This is the hurdle of 5e. The OGL and PFSRD are free, FREE!, that is an almost insurmountable obstacle. When I get a new convert, a new player, a casual observer, they look at the books and the price of investment and they shake their heads. But for the first time in my 25+ years of tabletop gaming I can send them to a website to read it all for free. That grows player base. You cannot convince me otherwise.

WotC failed to support the SRD. That was a mistake that Paizo exploited. It was a mistake that Necromancer exploited. It was a mistake that they will repeat in all likelihood because it's not in their Buisness Model.

D&D is not really a brand anymore, it's a genre. A trademarked name to be sure but I don't see it as all that valuable. Regardless of the system played, the publisher or heck even the people playing it, every casual observer will say "Oh it's D&D". To be certain, I can get a skeptic to play Pathfinder more easily than D&D, even though it's the same thing.

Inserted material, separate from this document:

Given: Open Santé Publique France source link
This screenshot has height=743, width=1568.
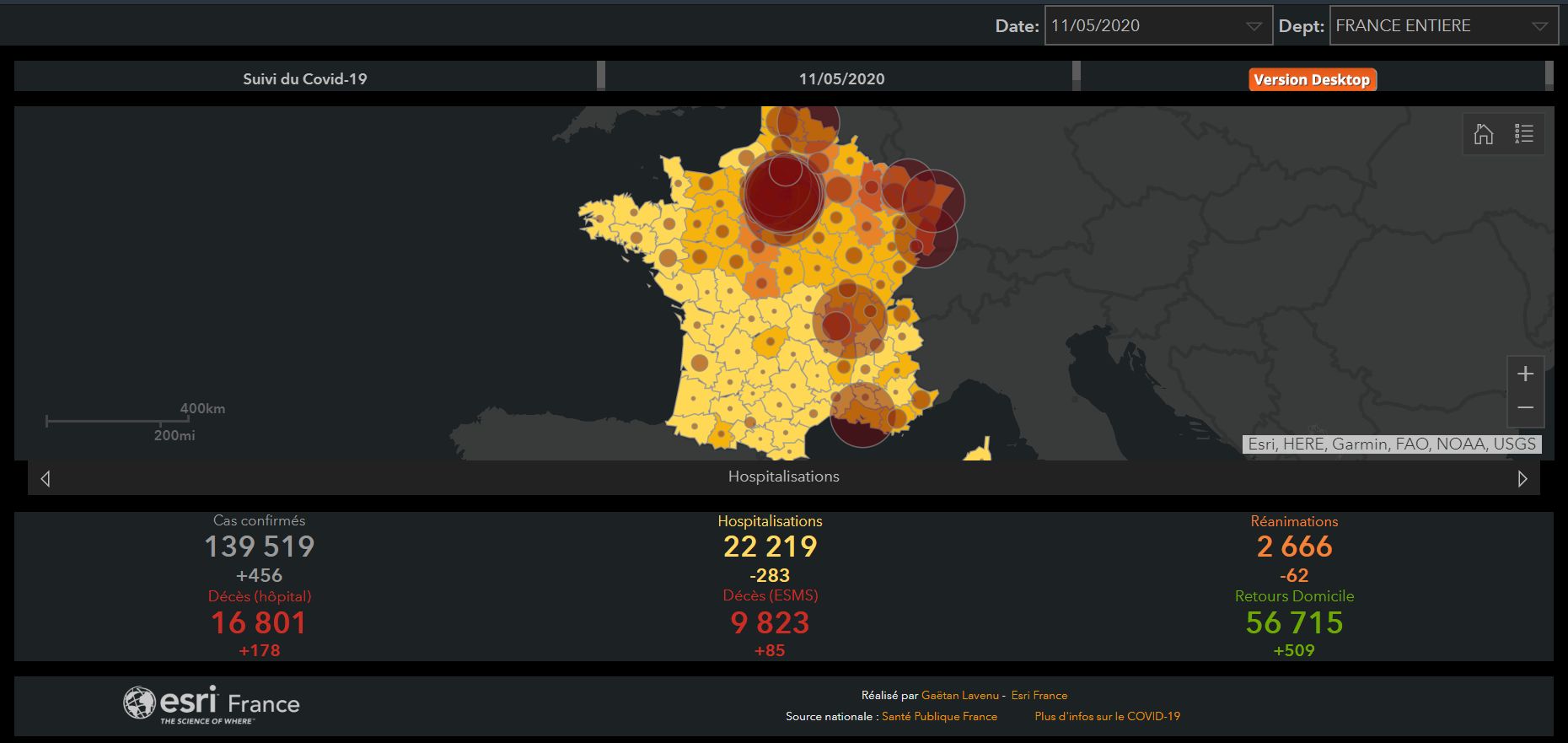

D&D, the brand, is one of the most spectacularly mismanaged products still in production. It has a history like a Ben Stiller farce disaster film. The companies in control have sued their customer base, fired their best people, locked out the game's creators, LIED to their customers in press releases, hired people with NO prior knowledge of RPGs to manage the "brand", rushed products out the door so fast that glaring quality control issues were evident after a cursory inspection and the IP itself has changed hands numerous times. That the thing even still exists is a miracle.

Monte Cook leaving is hardly any more controversial than the preceding paragraph. I read once that TSR blocked Gygax from entering the building. If it's a true story, nothing else is as silly. I like Monte's work usually, but rules for the sake of new rules is silly. I like Mike Mearles work usually but I could care less who writes the new rules. If they are good, cool. If not, no biggie, the OGL guarantees me a future in gaming.


Thorkull wrote:

The whole brick & mortar thing is really kind of off-topic, but my $.02 is that they'll have to offer services above and beyond those of the online retailers to survive.

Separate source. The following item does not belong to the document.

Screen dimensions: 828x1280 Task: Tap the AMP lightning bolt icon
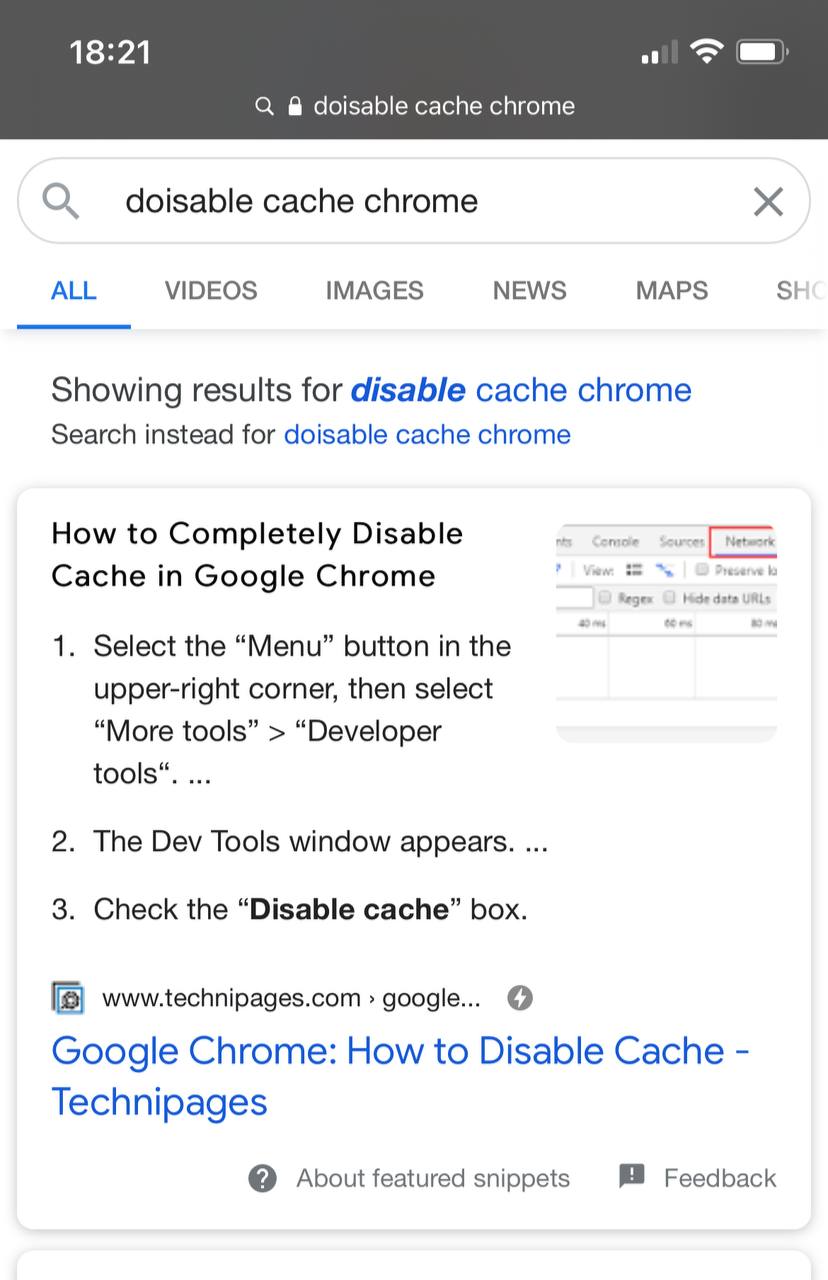tap(520, 998)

Primarily I see offering a venue for players of all stripes to come and play the games -- organized play for RPGs, tournaments for miniatures and card games.

One of our local stores is about 80% play space / 20% retail space and they're packed every Saturday. Even if only a few players buy merchandise, that's a good deal for them.

See, I'm quoting you again.

Hobby Store support is important. Game Stores are a labour of love, there's no money in it. Game Stores are where new Role Players are built. WotC is actually pretty good at this or rather they were. This is also the future for them I suspect. One of the debacles in the 4e conversion is the number of game store owners that got burned. All 3 of the store owners I'm friendly with got singed a little with 3.5 backstock on the conversion. The murky nature of the transition was off-putting to say the least. Not enough to sever ties, because you gotta have Magic. But PFRPG got a little buff with transparency.


pming wrote:
No offence to their skill, but I just don't get that "old school" vibe comming from them.

Ummmmm, Bruce "I wrote a ton of stuff for TSR in 1995" Cordell isn't Old School?

Admittedly, Rob Schwalb is more of a 3.5/4E guy, but you really had a trifecta of designers representing the spectrum from 2E to 4E. The only way you could have gotten any 1E was to pull Zeb Cook out of video game land or brought on Ed Greenwood (and I can see Mr. Greenwood being subversive about it. ;) ) and neither of those would have been cheap.

-Ben.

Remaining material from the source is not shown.